━━━━━ AVAILABLE RECORDS

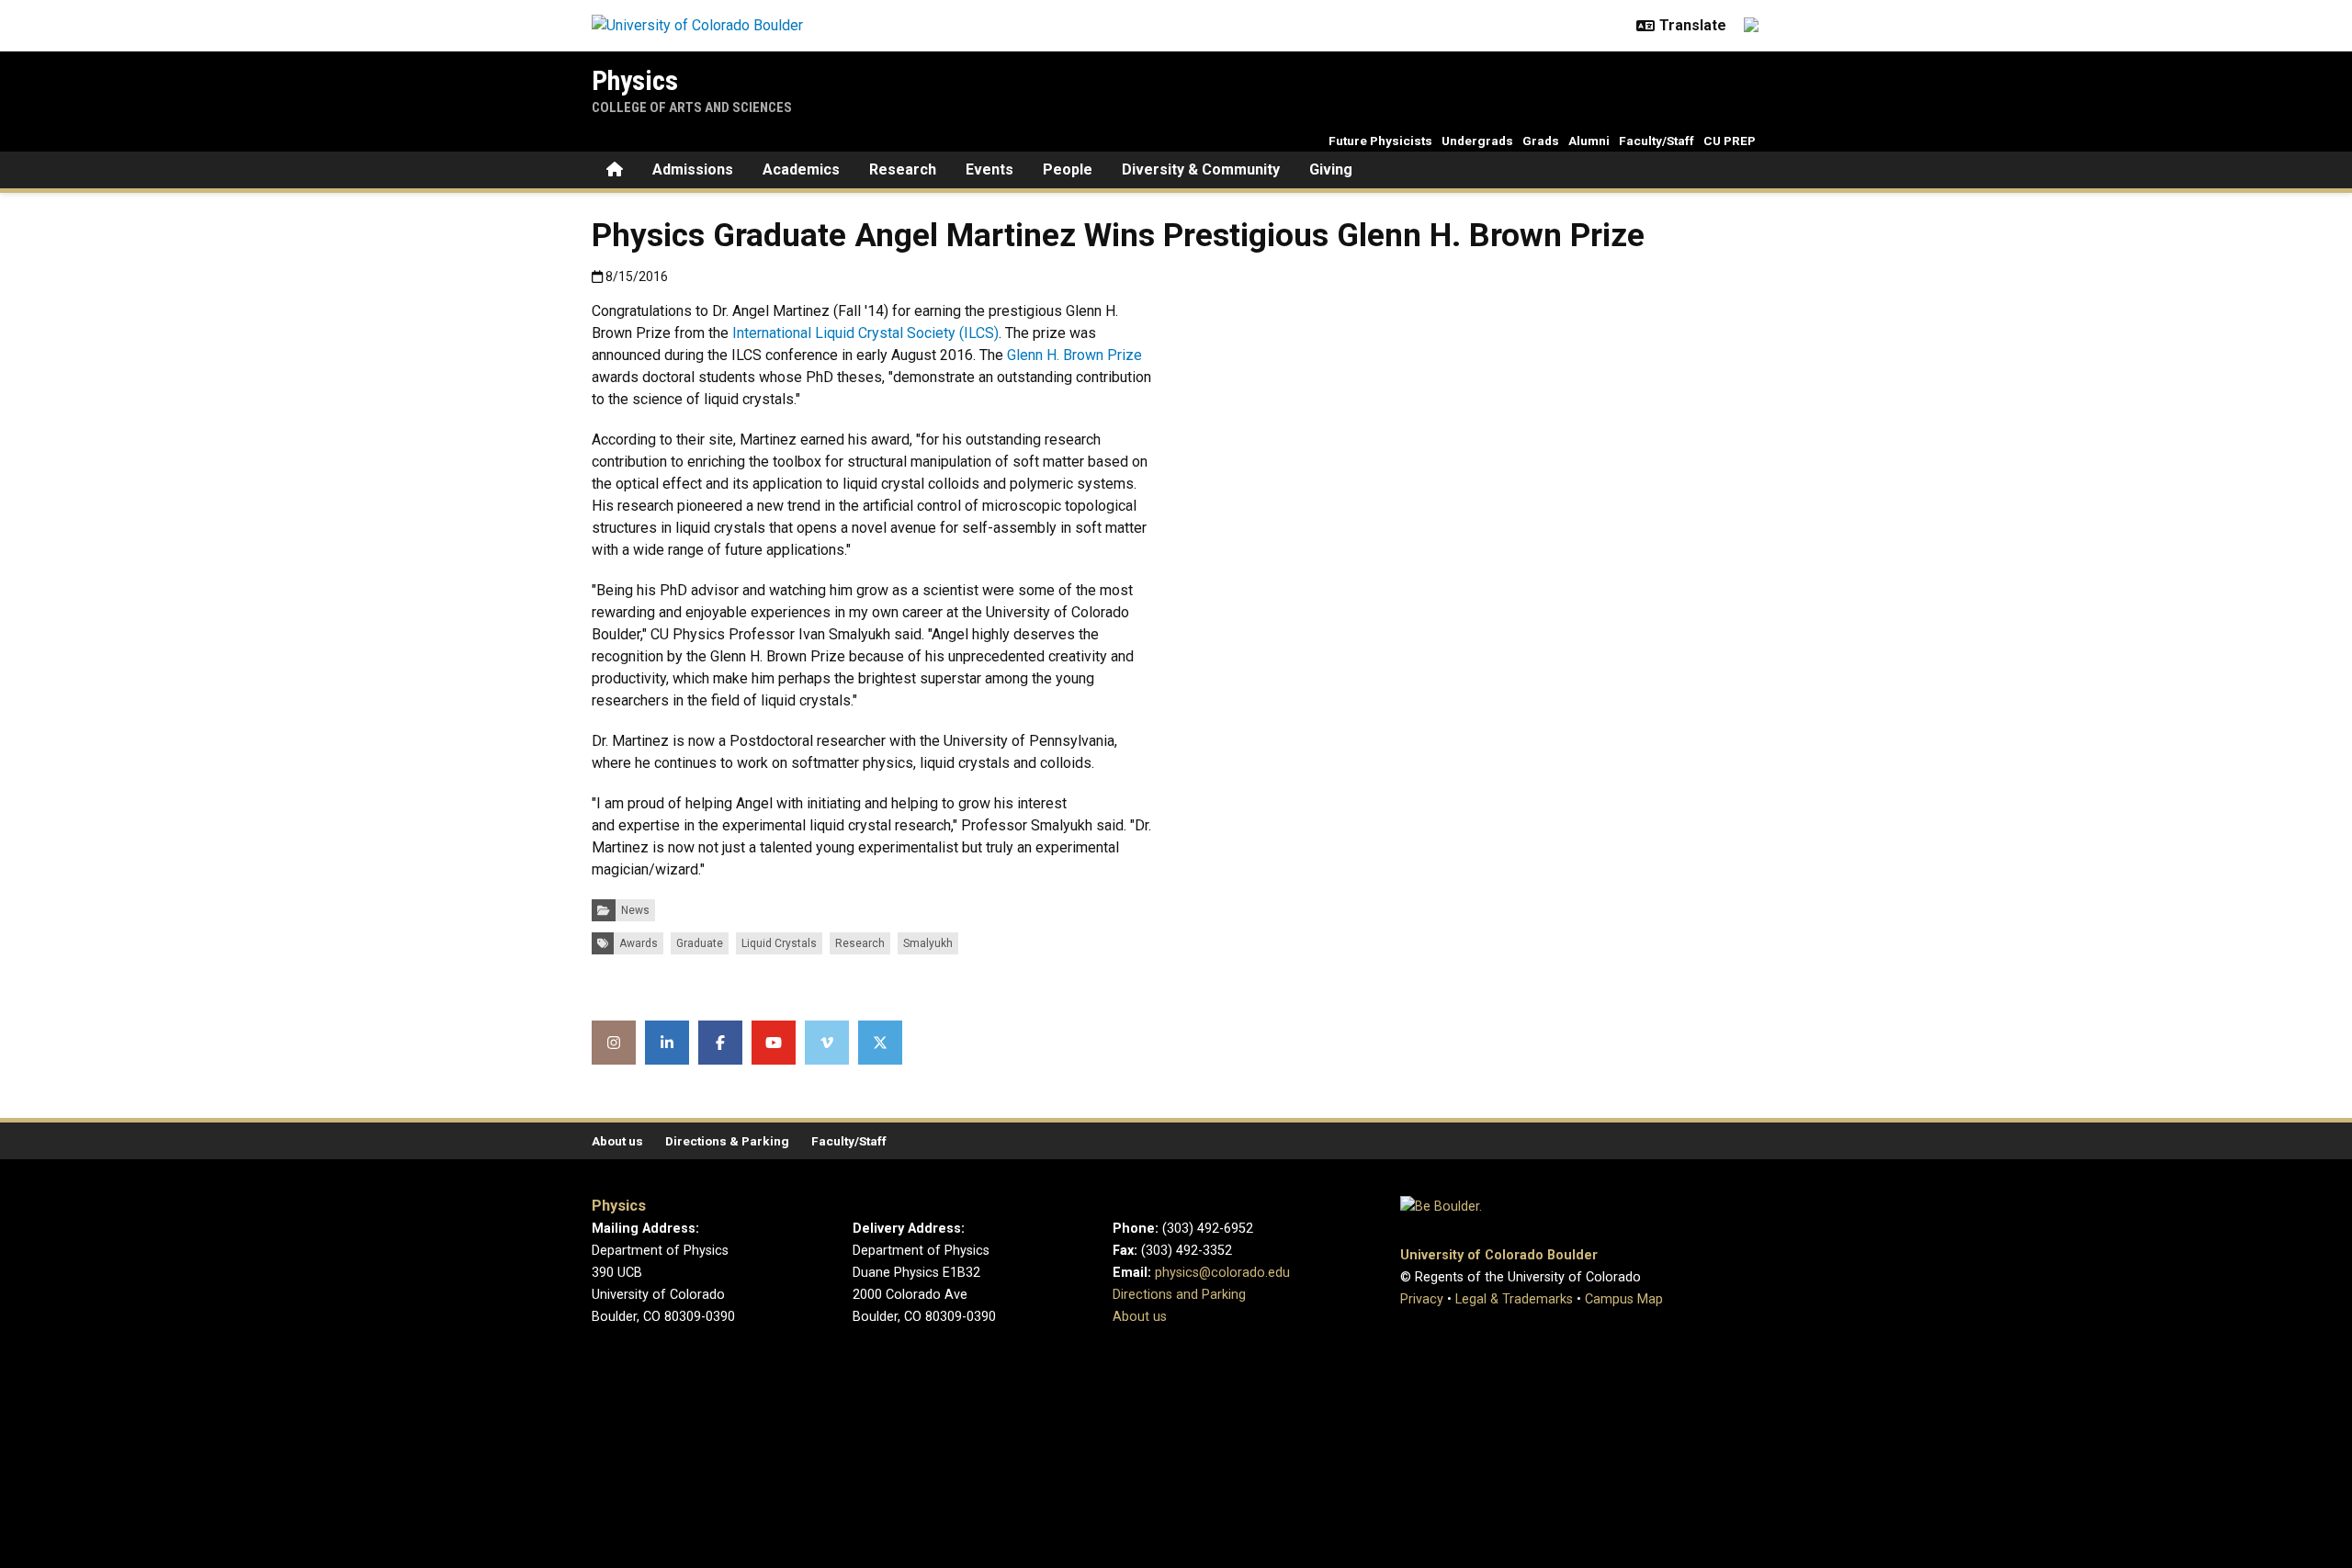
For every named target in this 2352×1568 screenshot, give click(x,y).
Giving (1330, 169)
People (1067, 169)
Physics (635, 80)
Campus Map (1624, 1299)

━━━━━━━━━━

• [EXERCISE]: Transcribe each record exactly as it appears, but omit every picture.

• [YOUR RESPONSE]:
For every named target in this 2352×1568 screenshot, give click(x,y).
Giving (1330, 169)
People (1067, 169)
Physics (635, 80)
Campus Map (1624, 1299)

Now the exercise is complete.